ISO 27001: Five tips for successful implementation

Implementing ISO 27001 can often be seen as quite an administrative and procedural business process. In fact, many back away from ISO 27001, in the false belief that implementing the Standard will restrict the way they run their business.

If you’re contemplating implementing ISO 27001 but concerned about the impact on your time and management resources, check out our five tips for achieving a successful ISO 27001 implementation.

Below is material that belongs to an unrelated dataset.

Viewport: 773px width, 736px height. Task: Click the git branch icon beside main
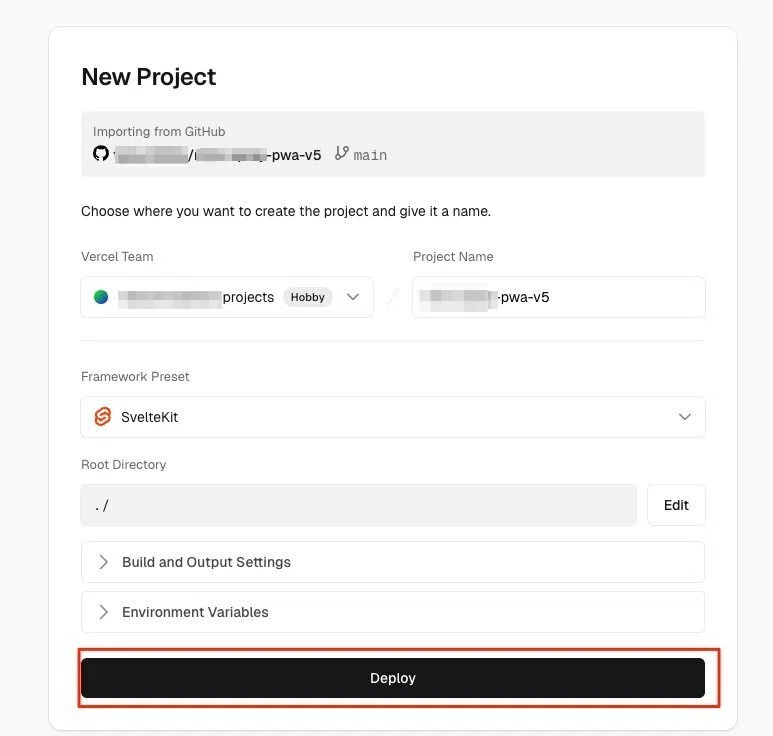[x=342, y=153]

  1. Get the senior management team involved

The primary concern senior management has is ensuring the long-term success of the organisation: to increase profits and decrease risks. But persuading the board to invest in information security measures requires sales skills. Even though high-profile data breaches – such as those that hit TalkTalk and Sony – have put cyber security on the board’s agenda, persuading senior management to move forward and do something about it is still a major hurdle for many businesses.

Start your senior management-level security awareness as early in the ISMS implementation as possible to make sure you cover everything that’s required.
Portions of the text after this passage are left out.